I thoroughly enjoy reading and watching the news reports on the religious and cultural experience where millions of Muslims participate in the hajj.  The enormity of the ritual along with the deeply held convictions of those on this mission is moving.  The pilgrimage is now underway.

But how does a follower of Islam get such an opportunity–an opportunity which is also a requirement once in the lifetime of a Muslim?  Foreign Policy magazine answered that question in 2015. 

Muslim pilgrims pray at the Grand Mosque, ahead of the annual Hajj pilgrimage in the Muslim holy city of Mecca, Saudi Arabia, Thursday, Aug. 16, 2018.The annual Islamic pilgrimage draws millions of visitors each year, making it the largest yearly gathering of people in the world. (AP Photo/Dar Yasin)

It varies from country to country: The Saudi government sets quotas for the number of citizens from each country who can go on hajj every year — but then it’s up to the countries themselves to decide how they fill those quotas.  In some countries, the process is rife with corruption and inequity.

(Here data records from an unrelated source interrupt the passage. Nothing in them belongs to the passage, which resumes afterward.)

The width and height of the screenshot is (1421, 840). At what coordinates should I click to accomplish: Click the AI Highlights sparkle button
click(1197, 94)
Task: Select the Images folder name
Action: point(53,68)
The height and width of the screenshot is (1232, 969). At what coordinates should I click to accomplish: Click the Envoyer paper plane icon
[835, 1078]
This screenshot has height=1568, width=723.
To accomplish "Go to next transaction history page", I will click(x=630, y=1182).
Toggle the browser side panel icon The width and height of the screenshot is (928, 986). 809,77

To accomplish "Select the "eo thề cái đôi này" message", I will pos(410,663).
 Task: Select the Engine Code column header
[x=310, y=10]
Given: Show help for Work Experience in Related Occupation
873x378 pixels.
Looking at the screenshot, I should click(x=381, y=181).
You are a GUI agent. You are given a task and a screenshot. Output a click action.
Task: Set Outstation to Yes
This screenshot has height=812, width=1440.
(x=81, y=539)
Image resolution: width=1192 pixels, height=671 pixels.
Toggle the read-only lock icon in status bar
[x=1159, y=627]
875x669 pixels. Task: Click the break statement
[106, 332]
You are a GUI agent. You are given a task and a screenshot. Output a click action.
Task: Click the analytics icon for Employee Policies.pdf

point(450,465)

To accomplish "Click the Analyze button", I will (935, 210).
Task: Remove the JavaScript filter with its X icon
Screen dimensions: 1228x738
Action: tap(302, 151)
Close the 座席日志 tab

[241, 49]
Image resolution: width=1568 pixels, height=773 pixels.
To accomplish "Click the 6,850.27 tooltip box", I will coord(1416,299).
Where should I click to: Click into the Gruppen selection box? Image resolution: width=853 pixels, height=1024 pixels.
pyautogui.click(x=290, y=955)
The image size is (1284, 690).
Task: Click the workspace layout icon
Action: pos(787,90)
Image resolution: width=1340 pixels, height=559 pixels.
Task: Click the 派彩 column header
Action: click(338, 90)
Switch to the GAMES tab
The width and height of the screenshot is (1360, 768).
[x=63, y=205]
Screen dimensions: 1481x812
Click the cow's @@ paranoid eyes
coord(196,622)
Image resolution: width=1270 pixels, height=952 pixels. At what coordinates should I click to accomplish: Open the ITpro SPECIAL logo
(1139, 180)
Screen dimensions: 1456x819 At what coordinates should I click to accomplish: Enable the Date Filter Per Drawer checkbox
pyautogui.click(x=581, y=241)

Indonesia, the country with the largest population of Muslims by far, gets the largest allotment: 178,000 this year, down from 211,000 in 2013 (the Saudi government lowered quotas for countries across the board that year to make room for multi-year construction projects that will eventually expand the capacity of the major religious sites). In general, the numbers show that the Saudi government tries to openaround one spot per 1,000 Muslims in a country, although in Indonesia and many other countries the fraction is considerably smaller, especially since the recent reductions.

As in many countries with large Muslim populations and a high demand for the hajj, the Indonesian government has put in place an elaborate system for determining who goes when. Aspiring pilgrims who declare their intention to perform hajj must pay at least $2,000. That’s almost a full year’s pay at minimum wage in Jakarta, the capital, where minimum wage is higher than anywhere else in the country, or almost three year’s pay for the more than 43 percent of Indonesians who live on less than $2 a day, according to World Bank data from 2011. The payment secures a spot on a waitlist, which varies in length by region: 12 years at best, 17 at worst. Meanwhile, the money goes into a government-run hajj fund controlled by the Religious Affairs Ministry. In 2014, Religious Affairs Minister Suryadharma Ali, head of the Islamist-leaning United Development Party, was implicated in a graft investigation connected to management of the hajj fund.

Pakistan, India, and Bangladesh, the countries with the second, third, and fourth-largest Muslim populations, respectively, have their own systems, and each face their own share of quota woes. The Pakistani government conducts a drawing from applications, placing the tens of thousands of people who miss the cut on a waitlist. But petitioners have accused the government of apportioning parts of the quota among various private tour operators in exchange for bribes. One in four Indian Muslims who wanted to make the pilgrimage this year were permitted to go, based on a complicated system of sub-quotas and lotteries at the state and territory level. In 2012, the Supreme Court ruled that the federal government had to give up most of the more than five thousand hajj spots it had reserved for its own use — an inexplicably large allotment for dignitaries in a system that saw ordinary Indians turned away. And 30,000 Bangladeshis were turned away this year, even though a third had already paid, after a government website mistakenly allowed too many people to register.

Even countries with relatively small Muslim populations are not exempt from hajj-related struggles: After the Saudi government reduced South Africa’s quota from 2,500 to 2,000 in 2013, wait times ballooned to six years.

Inevitably, some pilgrims try to get around the restrictions. According to the U.S. State Department, non-Saudis who perform hajj without a permit face immediate deportation and a 10-year ban on returning to Saudi Arabia. Women under 45, permitted or no, must travel with a close male relative or face the same.